The heavy spending is part of a campaign by the federal government to deal with a sharp increase in hepatitis C cases. That campaign includes approving new, expensive drugs, waivers for at-home hepatitis C tests, and recommendations by the CDC in 2012 that all baby boomers get tested.
Previous CDC Director Tom Frieden said the test "should be on every baby boomer’s medical checklist" to "protect the health of an entire generation of Americans and save thousands of lives."
But the effort and money aimed at the disease hasn’t shown much benefit as the mortality rate from the disease hasn’t budged, and fingerprick blood tests—like OraQuik, the recently-approved by the FDA to test for hepatitis C—have come under increased scrutiny following the collapse of the Theranos blood testing company.
Outbreak in Appalachia, Increase in Mortality in Baby Boomers
Two demographics are the source of the spike in hepatitis C infections or recognition of infections in the last eight years: Appalachia among younger drug users and older baby boomers.
An “emerging epidemic” is how a 2012 paper in the Clinical Infectious diseases journal referred to the growing number of rural Appalachians associated with intravenous heroin use being diagnosed with the hepatitis C virus (HCV).
Following a noticed increase in mortality rates, the CDC recommended the widespread testing of all baby-boomers—those born between 1945-1965—because of the high prevalence of disease in that cohort.
Combined with the convenience of at-home fingerprick tests, acute hepatitis C infections have more than doubled since 2010, which has contributed significantly to the large growth in Medicare recipients needing catastrophic drug coverage.

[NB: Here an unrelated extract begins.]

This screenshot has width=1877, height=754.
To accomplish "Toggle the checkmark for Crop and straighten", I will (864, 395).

Questions About Clinical Utility of Treatments
New drugs to treat the disease like Sovaldi and Harvoni have been considered “breakthrough treatments” by the FDA—a designation that confers expedited review because of evidence of substantial improvement for a life-threatening disease compared to current therapies.

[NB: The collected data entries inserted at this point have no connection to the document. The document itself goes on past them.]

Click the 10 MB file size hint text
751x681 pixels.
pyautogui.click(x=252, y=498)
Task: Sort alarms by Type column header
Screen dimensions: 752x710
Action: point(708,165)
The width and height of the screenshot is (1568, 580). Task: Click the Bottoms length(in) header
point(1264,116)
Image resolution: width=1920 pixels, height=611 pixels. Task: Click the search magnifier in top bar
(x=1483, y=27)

Clinical trials for Harvoni sometimes showed a 96%-97% sustained viral response—effectively a cure.
But despite the sometimes 90% cure rate, those suffering from the disease still have a higher mortality rate than the non-infected population—almost double the rate—according to a study in the Journal of Hematology.
The general summary was that, despite being cured of hepatitis C, patients that happened to have the disease also had histories of heavy and alcohol abuse that led to early mortality and which is often associated with contracting the disease.

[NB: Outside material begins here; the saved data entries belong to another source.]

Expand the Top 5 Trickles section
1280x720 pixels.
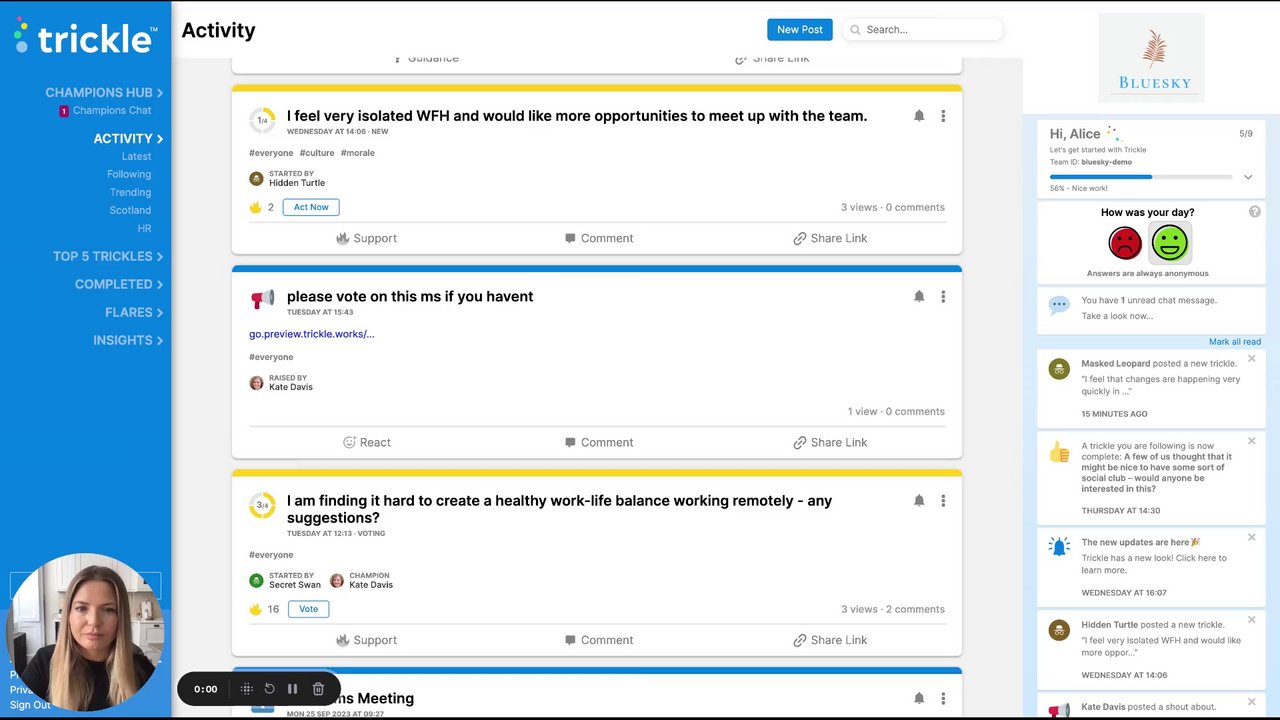(108, 257)
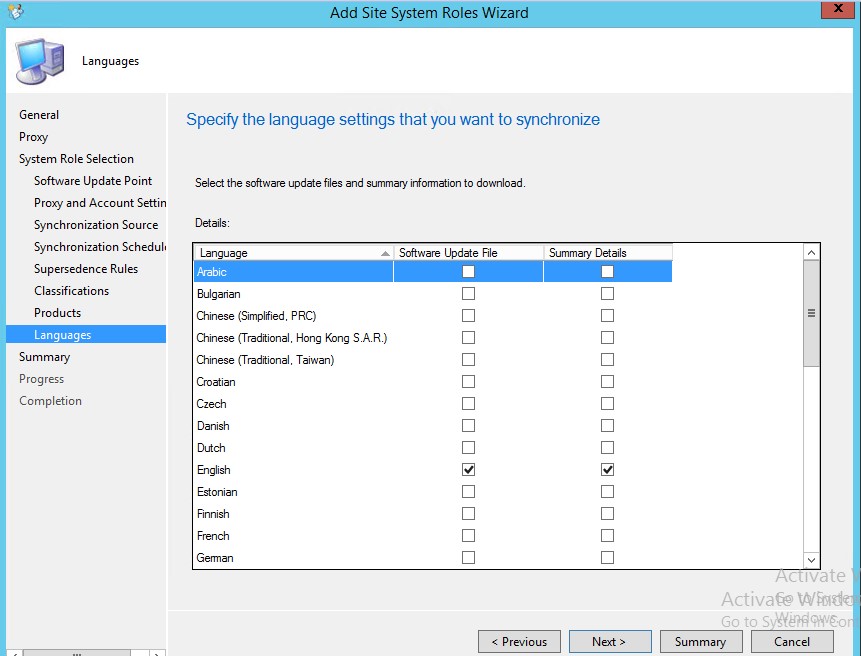The width and height of the screenshot is (861, 656).
Task: Select Synchronization Source in navigation
Action: (96, 225)
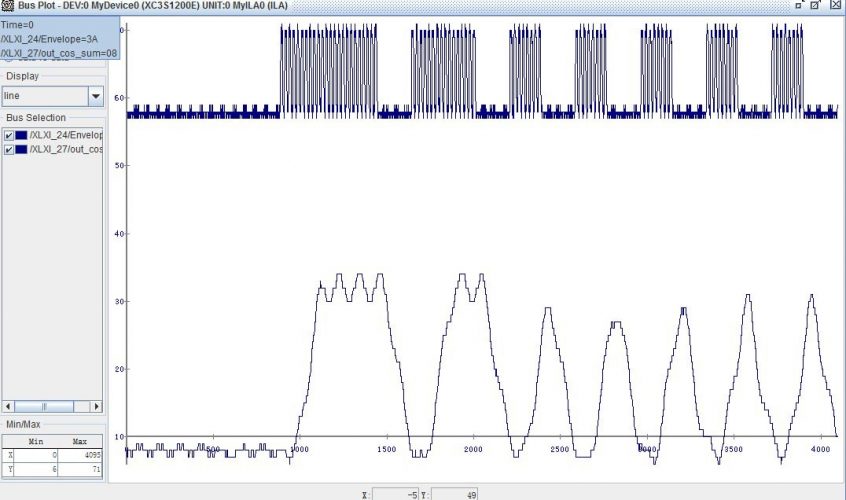Click the bus list horizontal scrollbar thumb

tap(43, 407)
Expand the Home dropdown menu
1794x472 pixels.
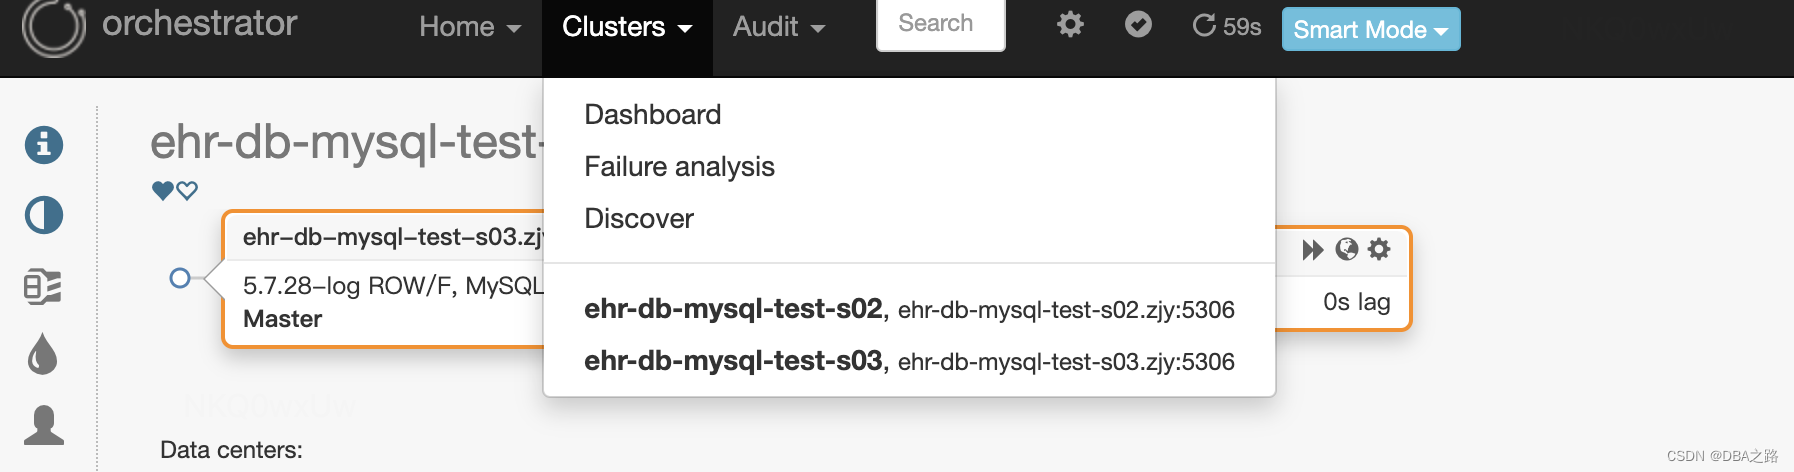(x=470, y=27)
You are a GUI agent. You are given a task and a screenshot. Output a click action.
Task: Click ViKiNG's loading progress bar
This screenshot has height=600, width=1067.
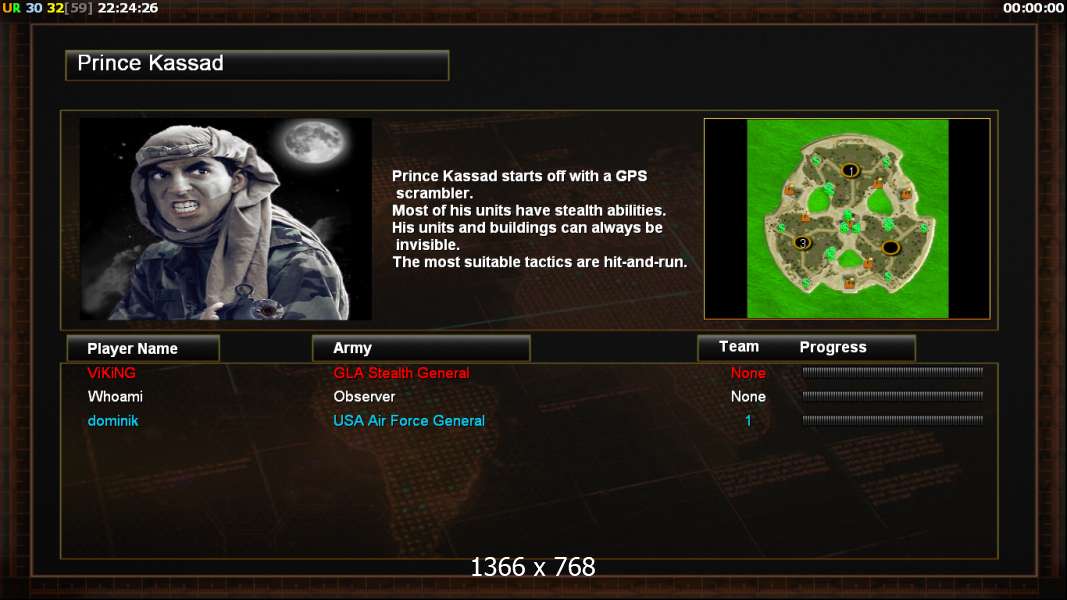pyautogui.click(x=892, y=372)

If a drug cures a disease but does nothing to improve the outcome of quality of someone’s life despite being accurate and effective, it’s said to have a low clinical utility. It works, it’s just not useful.
Efficacy of Fingerprick Tests
In June of 2010, the FDA granted a waiver to OraSure for their at-home OraQuick rapid HCV antibody test, which uses a fingerprick blood test, to provide presumptive evidence of infection as there were only a few false positives compared to previous tests—less than .5%.
Receiving a waiver means it does not have to be tested on a regular basis according to CMS’s Clinical Laboratory Improvement Amendments (CLIA) standards and can be used at home.
Since then it has become a popular and convenient test with sales of about $1 million per quarter in 2013.
But efficacy of fingerprick tests has come under scrutiny since the public collapse of the blood testing company Theranos.
Theranos promoted fingerprick blood testing technology for a number of diseases—including hepatitis— that would ostensibly revolutionize blood testing for those hesitant to have full blood samples.
The technology was criticized for potentially being inaccurate, with some doctors publicly commenting that fingerprick tests don’t provide enough of a blood sample, that the samples can be contaminated with lanced capillaries and damaged tissue, and that the technology wasn’t peer-reviewed.
Theranos disagreed and stood by their technology, but eventually it was revealed that the company was secretly using standard blood testing equipment for most of their tests, which was the only way it could pass CLIA inspections.
With the fall of Theranos, other fingerprick tests have come under scrutiny to see if they, like Theranos, have been gaming their test results.
Hepatitis C is a Two-Part Test
One other source of uncertainty with the at-home hepatitis C testing regimen is that it may give the false impression of having an active disease.
While the at-home tests have been shown to be accurate, the test is only for hepatitis C antibodies. A secondary test—hepatitis C RNA test—is usually required to confirm that there is an active disease in the system that requires treatment, but there is no data to determine if at-home users are receiving the follow-up test.